* Durchzuführende Aufgaben *
[a] Schreiben Sie aus dem Textauszug über Görings Rede den Abschnitt zwischen „Göring hat im“ und „sie wieder aufzurichten.“, beide eingeschlossen, wortgetreu nieder.
[b] Beantworten Sie anhand des Textauszugs über Görings Rede folgende Fragen:
(i) In welcher Region hat Göring die Rede gehalten?
(ii) Wie viel Zeit soll der Führer bei der Machtübernahme verlangt haben?
(iii) Was wird laut Textauszug zusammenbrechen, wenn die Wunderwaffe versagen sollte?

* Vorliegender Textauszug *
##############################

Göring hat im Ruhrgebiet eine Rede gehalten, wobei er gesagt haben soll, daß der Führer bei der Machtübernahme gesagt habe: Gebt mir vier Jahre Zeit! – Jetzt verlange er nur ein Zeit von einigen Tagen, dann solle sich das Schicksal wenden. – Es ist das offenbar wieder eine Anspielung auf die neue, geheimnisvolle Waffe, die das Wunder einer Schicksalswende bringen soll. Eine ähnliche Anspielung wurde bereits vor einigen Tagen von offizieller Seite gemacht. Danach wäre also für die allernächsten Tage damit zu rechnen, daß etwas in dieser Richtung geschieht. Das Volk blickt fasciniert auf diesen Augenblick. Es ist gefährlich. Wenn diese geheimnisvolle Wunderwaffe versagen sollte, dann wird die letzte Hoffnung in sich zusammenbrechen u. es wird dann nichts mehr geben, sie wieder aufzurichten.

##############################

* Bereitgestelltes Material *
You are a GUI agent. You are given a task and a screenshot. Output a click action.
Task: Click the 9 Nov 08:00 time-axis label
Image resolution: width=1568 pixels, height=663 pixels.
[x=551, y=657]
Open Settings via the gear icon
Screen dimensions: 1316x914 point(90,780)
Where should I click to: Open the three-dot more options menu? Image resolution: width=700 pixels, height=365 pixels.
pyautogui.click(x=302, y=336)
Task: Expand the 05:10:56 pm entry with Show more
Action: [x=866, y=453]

##############################

* Antworten je Aufgabe *
[a]
Göring hat im Ruhrgebiet eine Rede gehalten, wobei er gesagt haben soll, daß der Führer bei der Machtübernahme gesagt habe: Gebt mir vier Jahre Zeit! – Jetzt verlange er nur ein Zeit von einigen Tagen, dann solle sich das Schicksal wenden. – Es ist das offenbar wieder eine Anspielung auf die neue, geheimnisvolle Waffe, die das Wunder einer Schicksalswende bringen soll. Eine ähnliche Anspielung wurde bereits vor einigen Tagen von offizieller Seite gemacht. Danach wäre also für die allernächsten Tage damit zu rechnen, daß etwas in dieser Richtung geschieht. Das Volk blickt fasciniert auf diesen Augenblick. Es ist gefährlich. Wenn diese geheimnisvolle Wunderwaffe versagen sollte, dann wird die letzte Hoffnung in sich zusammenbrechen u. es wird dann nichts mehr geben, sie wieder aufzurichten.

[b]
(i) Im Ruhrgebiet.
(ii) Vier Jahre.
(iii) Die letzte Hoffnung.